Zina undertook the task of restoring the Sei whale flippers and began by making moulds of some of the intact finger bones in order to make replica casts that could be used to replace the missing bones. She used alginate (a substance used by dentists for making moulds of peoples mouths) to make moulds of the finger bones and then Jesmonite AC100 (which is similar to plaster of paris) to make the exact casts from the rubbery alginate moulds. The bones were cast in two halves and stuck together on the flipper with more Jesmonite.

One half of a Jesmonite finger bone cast in position and ready to be completed.

Two Jesmonite bone casts secured in position on the phalanx at the bottom of the picture, ready for painting.

Once in place Zina very carefully (and cleverly) painted the Jesmonite bone casts with acrylic paint.
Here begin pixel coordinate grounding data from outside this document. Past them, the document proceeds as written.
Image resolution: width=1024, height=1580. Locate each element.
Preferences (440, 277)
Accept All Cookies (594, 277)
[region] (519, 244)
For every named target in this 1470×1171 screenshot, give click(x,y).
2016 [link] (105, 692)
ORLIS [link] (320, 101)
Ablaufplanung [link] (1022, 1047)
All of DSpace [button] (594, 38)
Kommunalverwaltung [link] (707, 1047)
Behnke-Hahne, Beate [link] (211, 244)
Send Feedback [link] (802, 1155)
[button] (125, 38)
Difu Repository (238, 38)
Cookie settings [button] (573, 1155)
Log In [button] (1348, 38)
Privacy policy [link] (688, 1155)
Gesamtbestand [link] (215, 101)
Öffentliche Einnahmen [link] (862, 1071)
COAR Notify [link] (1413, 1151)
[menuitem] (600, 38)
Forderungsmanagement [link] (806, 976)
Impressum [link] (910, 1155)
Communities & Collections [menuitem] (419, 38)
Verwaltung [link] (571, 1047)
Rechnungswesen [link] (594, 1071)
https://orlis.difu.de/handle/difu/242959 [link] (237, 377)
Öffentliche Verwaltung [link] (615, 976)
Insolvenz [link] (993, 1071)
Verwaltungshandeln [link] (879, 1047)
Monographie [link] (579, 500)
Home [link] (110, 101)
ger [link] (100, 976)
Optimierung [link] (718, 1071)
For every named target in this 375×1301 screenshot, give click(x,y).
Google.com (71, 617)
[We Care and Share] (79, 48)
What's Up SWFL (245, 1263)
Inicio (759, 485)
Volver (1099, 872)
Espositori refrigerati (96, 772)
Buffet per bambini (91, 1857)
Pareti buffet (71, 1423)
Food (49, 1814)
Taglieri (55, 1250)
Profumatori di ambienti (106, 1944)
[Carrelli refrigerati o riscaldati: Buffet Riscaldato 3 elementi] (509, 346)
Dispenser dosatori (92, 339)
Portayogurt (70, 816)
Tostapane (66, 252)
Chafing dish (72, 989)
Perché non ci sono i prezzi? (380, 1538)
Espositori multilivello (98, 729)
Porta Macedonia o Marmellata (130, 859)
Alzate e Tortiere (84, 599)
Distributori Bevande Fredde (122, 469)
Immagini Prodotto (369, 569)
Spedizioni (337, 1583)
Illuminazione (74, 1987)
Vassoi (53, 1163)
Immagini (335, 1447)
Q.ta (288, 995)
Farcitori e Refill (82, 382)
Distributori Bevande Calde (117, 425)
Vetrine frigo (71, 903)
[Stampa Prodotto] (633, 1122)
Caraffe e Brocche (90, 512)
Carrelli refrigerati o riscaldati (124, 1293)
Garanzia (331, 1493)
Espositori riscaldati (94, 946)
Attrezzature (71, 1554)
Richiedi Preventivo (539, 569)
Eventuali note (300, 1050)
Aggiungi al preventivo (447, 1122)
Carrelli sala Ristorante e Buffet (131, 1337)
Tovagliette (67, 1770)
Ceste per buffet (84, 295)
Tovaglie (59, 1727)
Two jesmonite finger bone casts in position. The cast to the right has been completed with paint, allowing it to blend in with the other bones.

The next task was to repair and fill the bones that had badly degraded. Zina did this by first protecting the broken bone surfaces by painting them with thick Paraloid B72 (the special conservation glue we've talked about before). As Paraloid is easily removed it creates an invisible reversible layer between the bone surface and the clay so that the infilling can be removed at any time. She then used moulding clay (Apoxy Sculpt) to fill in the gaps and model the missing parts of the bone. When dried the clay was painted so that it did not stand out from the other flipper elements.

Zina working on a degraded bone. The gap where part of the bone has fallen away is filled in.

Two bones with infills.

A comparison between a painted bone infilling (to the right of the picture) and an unpainted infilled bone (to the left of the picture).

As a finishing touch Zina repaired and replaced the cork between the bones. I think you'll agree the finished flipper looks great!

The finished flipper. A great improvement!